Your "Faith and Science" forum (winter '07) made for a fine early morning read as today began. Two aspects of the forum stood out as I read.
One: lots of ease all around the table, it seems, with speaking and listening without a compulsion to resolve all differences. I don't think I noticed any backdoor attempts to proselytize. The forum seemed a model of the civility that is a hallmark of the academy.
Two: Robert Garvey's comment that "we hardly ever talk about where science screwed up," which appears fairly late in the forum, surfaced my awareness of something I was missing throughout. The forum participants tend to discuss the practice of science and the practice of religion — and the practice of being an academic institution generally — only in terms of people when they are up to their A game, so to speak. I wonder whether a second forum with the same participants might wrestle with the humanity of the women and men who practice science and who practice religion, every one of whom carries burdens, is subject to the ambiguities, inconsistencies, meannesses that are part of the human condition. No one that I know — and I expect the forum participants would agree — has constant and lifelong access to themselves at their best; nor does a college, nor a city. . . . How does the practice of science or of religion engage, not just put up with, the mix of human nobility and elegance with human violence and mediocrity? Both appear in every human being and notably influence the wide world which provides the foundation for any human practice and in everyone who aspires to serious practice of either discipline. Something like an affective, aesthetic, moral Heizenberg uncertainty principle.

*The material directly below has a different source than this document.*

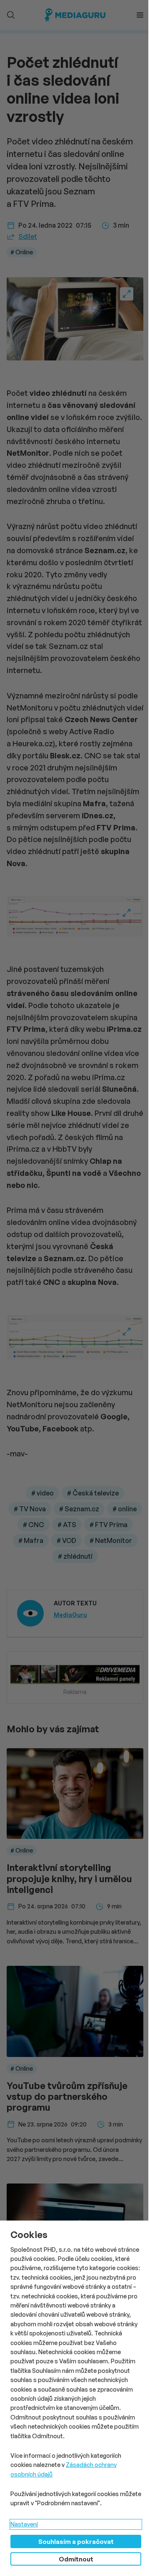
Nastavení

That said, I loved reading the Forum.
Rev. John Staudenmaier, S.J.
Assistant to the President for Mission and Identity
Editor: Technology and Culture
The University of Detroit Mercy
Your article "Faith and Science" was interesting and thoughtful. Fr. Clark quoted St. Ignatius as saying that "everything that is available to us in creation can be a means of finding God." Would St. Ignatius agree with the Vatican that embryonic stem cell research (ESCR) should be prohibited? Your article briefly mentions this issue but nowhere is the conflict resolved; apparently there is still a "divide" between faith and science. I find that prohibiting ESCR is cruel and irrational, a blow to millions of disabled people everywhere. But a promising development is that scientists recently have found stem cells in amniotic fluid, without destroying the embryos. While ESCR should continue, this development could take away the sting of irrational dogma.
Richard B. Treanor '53
"The Strategic Plan"
In the article "Prior Proper Planning: Cooking up a Plan for the Next Five Years on Mount St. James" (fall '06), Senior Vice President Frank Vellaccio, speaking as the chair of the Planning Steering Committee (PSC), states that "Holy Cross has never had an identity crisis. We're a small, liberal arts, Catholic Jesuit college." Such a statement runs contrary to previous public pronouncements made by Vellaccio. Moreover, it appears to me to be another attempt to assuage the concerns of alumni that Holy Cross may be compromising its identity as a Catholic institution, in order that the senior vice president can have the cover to continue to steer the College in a secular direction.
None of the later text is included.